My mother complained, partly in jest, that I didn’t write about her or have her pictures in my book. I tried telling her that the book was not about her. She wasn’t convinced. I told her that a chapter wouldn’t suffice in doing justice to her. She dismissed it.
She completes 78 years this December 1st. This is a small attempt to introduce her to you.
She was 16 when she married, had 4 children by the time she was 24, widowed at 39, took up employment thereafter to make ends meet. She became a grandmother for the first time when she was just 43. She quit her job, crippled by rheumatoid arthritis, before she turned 50 and has since lived with me, now 30 years.

I remember her as being a passionate and tempestuous woman when young, moderated in the years that followed by the burdens of caregiving – for close to seven years when my father took ill and later by the responsibility of providing for the household. She aged rapidly under the weight of seeing to her four children.
She was a woman of many talents. Musically inclined, she could sing effortlessly, pitch perfect, and more importantly, was pleasing to the ear. She could play the violin with great ease. She was an accomplished Bharatanatyam dancer as well. Now, years later, she rues the fact that her voice is no longer cultured, the violin unplayable because of bent, twisted and inflexible fingers, and dance a long-forsaken gift, all due to arthritis.
She doesn’t appear to have been academically inclined, but she cultivated a reading habit that for many years was invaluable. She devoured novels and I suspect they were a regular escape from the humdrum life as a housewife where her artistic talents didn’t find much encouragement or opportunity.
In all the decades she has been with me, she has been an anchor and a friend, to Chandrika and me. She was never the stereotypical ‘mother-in-law’ who was jealous, petty, possessive, or one who sowed divisions and made unreasonable demands. The only sources of tension in the house with Chandrika that I recall were around the use of plastic and agarbattis, both of which Chandrika disliked and my mother believed to be indispensable. The one other source of disagreement, mostly muted, was about organic foods – Chandrika thought and bought ‘health’ and mother viewed ‘organic’ as an expensive con.
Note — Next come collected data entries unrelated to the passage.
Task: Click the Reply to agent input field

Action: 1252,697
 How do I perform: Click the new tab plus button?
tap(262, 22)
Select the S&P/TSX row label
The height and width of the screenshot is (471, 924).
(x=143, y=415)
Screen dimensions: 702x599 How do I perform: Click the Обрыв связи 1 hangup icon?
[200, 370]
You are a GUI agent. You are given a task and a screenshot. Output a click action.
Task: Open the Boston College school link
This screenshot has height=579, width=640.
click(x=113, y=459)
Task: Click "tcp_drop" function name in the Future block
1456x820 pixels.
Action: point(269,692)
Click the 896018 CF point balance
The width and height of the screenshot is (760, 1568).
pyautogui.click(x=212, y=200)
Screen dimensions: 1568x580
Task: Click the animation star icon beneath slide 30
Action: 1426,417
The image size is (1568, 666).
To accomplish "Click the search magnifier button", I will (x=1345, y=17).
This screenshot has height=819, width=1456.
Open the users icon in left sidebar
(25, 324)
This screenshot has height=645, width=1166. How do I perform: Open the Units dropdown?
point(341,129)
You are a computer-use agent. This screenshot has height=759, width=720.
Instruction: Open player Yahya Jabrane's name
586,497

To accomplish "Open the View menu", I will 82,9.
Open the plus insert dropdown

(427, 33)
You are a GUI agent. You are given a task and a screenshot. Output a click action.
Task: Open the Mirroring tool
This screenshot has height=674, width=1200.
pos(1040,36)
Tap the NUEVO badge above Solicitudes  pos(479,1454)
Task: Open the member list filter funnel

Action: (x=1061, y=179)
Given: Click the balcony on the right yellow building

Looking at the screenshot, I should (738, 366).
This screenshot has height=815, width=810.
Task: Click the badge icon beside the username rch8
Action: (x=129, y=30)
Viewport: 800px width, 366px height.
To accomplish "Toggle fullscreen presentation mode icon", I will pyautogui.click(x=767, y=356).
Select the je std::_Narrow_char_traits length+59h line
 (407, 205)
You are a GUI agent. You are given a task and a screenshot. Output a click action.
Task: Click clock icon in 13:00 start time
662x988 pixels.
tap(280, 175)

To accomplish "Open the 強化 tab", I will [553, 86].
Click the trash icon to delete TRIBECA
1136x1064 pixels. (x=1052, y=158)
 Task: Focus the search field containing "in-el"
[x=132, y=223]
My mother’s health is a long story. She has innumerable ailments and is the pharma industry’s delight. She consumes a number of drugs each day and holds a reserve, just in case…. There are few ailments for which she doesn’t have a ready drug recommendation, and as grandmas of the past did, she has a suggestion or two if you care for a home remedy. They come with personal guarantees – she has suffered them all and cured them too.
Her ailments have kept her life somewhat simple. For many years now, she has been unable to travel. So, she is content to see far flung places across the globe on the National Geographic channel. Her calendar is mostly populated with visits to doctors. Thursdays are reserved for visits to a Sai Baba site. She barely manages to keep awake much of the day and doctors tell her to count her blessings for this reason! Must be all the drugs.
Simple pleasures sustain her: every once in a while, she pulls out all her sarees, airs them and puts them back. It is painstaking work and good exercise too. We also get to see her in all the sarees she has, by rotation. That is over two hundred sarees. She spends an hour in her pooja room on the days she can and lavishes her gods with abundant flowers, now that her penny-pinching days are behind her. She miraculously pulls out gifts (mostly sarees and bangles) for people who visit, be it family, friends, ex-cooks, ex-maids, ex-nannies, ex-nurses, … and takes great care to choose and joy in offering. She counts the small change and gives away big and there is no contradiction in her mind. Most of all, she is light-hearted and celebratory when an assembly of her children and grandchildren (and lately the great-grandchildren too) come visiting.

It is fascinating to watch her navigate Facebook and WhatsApp and find her close to midnight staring with glazed eyes at the small smartphone screen. She readily types ‘Amen’ because someone asks, and shares others’ one-liners and stories freely and has acquired a reputation for smart and funny shares amongst her friends. As for myself, to be honest, I unfollowed her months ago.
She worries that she is becoming forgetful. I worry that she is becoming increasingly dependent. Between us, we have much to say but very little gets across. She asks me sometimes: What do you think of me? How does one say that she is the best of all that one could ask for, without sounding trite? Every so often, we let sparks fly… when her religiosity, her godmen, her tales of miracles, her abounding love for her gods and goddesses and her yearning for Grace encounters my nihilism, when her infectious and perennial anxieties meet my cultivated nonchalance, when her persistent (and repetitive) questions meet my utterly transparent ignorance, and when her desire to surrender completely is not matched by evidence that I am taking charge…
As she completes 78 years, Meghna and I count our blessings and wish her a wonderful day, this December 1, 2019. We will probably indulge her with her favourite ice-cream. She will, of course, adjust her insulin shots and see that nothing dampens her indulgence.